The Home International Championship was dead. Scotland and England would now contest the Rous Cup, a new trophy (and soon to be new tournament), named after Sir Stanley Rous.
The game was supposed to have been a home fixture at Wembley but the match was moved to Hampden due to safety and political reasons.
On what was a dreich, rain-soaked afternoon, chances in the first half were few and far between. Trevor Francis worked a yard of space and flashed a left-foot shot across Jim Leighton’s goal, while Maurice Malpas and Jim Bett peppered Peter Shilton’s goal from distance.
In the second-half, a quick break from defence by Viv Anderson, racing up the middle, left England three on two and Roy Aitken in his wake. The Celtic man made a brave attempt to get the ball but failed. No, actually it was a cynical lunge, but the referee didn’t even book him.
John Barnes glanced a header wide while substitute Chris Waddle beat three defenders but his final pass was wayward. England were on top, but they were about to be floored by a sucker punch.
Scotland moved the ball from the right to left; from Gordon Strachan to Richard Gough, to Alex McLeish, and finally, McLeish to Bett, wide left. His centre picked out Gough, who had continued his forward run, and he planted a looping header well wide of Shilton, who had decided not to leave his line.
England tried to rally, but Scotland remained well-marshalled and resolute, allowing captain Graeme Souness to lift the gold trophy on the pitch at the end.
Scotland Leighton (Aberdeen), Gough (Dundee United), Malpas (Dundee United), Aitken (Celtic), McLeish (Aberdeen), Miller (Aberdeen), Strachan (Manchester United), Souness (Sampdoria), Archibald (Barcelona), Bett (Lokeren), Speedie (Chelsea)

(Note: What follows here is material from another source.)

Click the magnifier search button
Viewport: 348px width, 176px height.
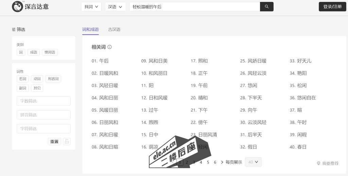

Substitute MacLeod (Celtic) for Strachan
England Shilton (Southampton), Anderson (Arsenal), Sansom (Arsenal), Hoddle (Spurs), Fenwick (QPR), Butcher (Ipswich Town), Robson (Manchester United), Wilkins (AC Milan), Hateley (AC Milan), Francis (Sampdoria), Barnes (Watford)
Substitutes Lineker (Leicester City) for Hoddle; Waddle (Newcastle United) for Barnes
Stewart Weir’s reflections
Utterly soaked again at Hampden, but worth every minute. Not a memorable game, although there was a comedy moment when the presentation party came on to the field like delegates from an Inspector Clouseau convention, every one bedecked in raincoats.
Scotland won, despite being without Liverpool and Everton players for the game. However, there was a truly wonderful line in Ian Paul’s Herald match report on the Monday. “Considering the relatively makeshift composition of the Scotland side they are due praise for inflicting on England their first defeat of the season . . .” In 1985, players from Serie A and La Liga qualified as makeshift.
A pot for the trophy cabinet was nice but the win over England wasn’t the main event that week. A few days later, Scotland would take on and beat Iceland in Reykjavik in a World Cup tie. Leighton made his mark with a penalty save, Souness made a mark on Siggi Jonsson, and “Jazzer” Bett scored with four minutes to go.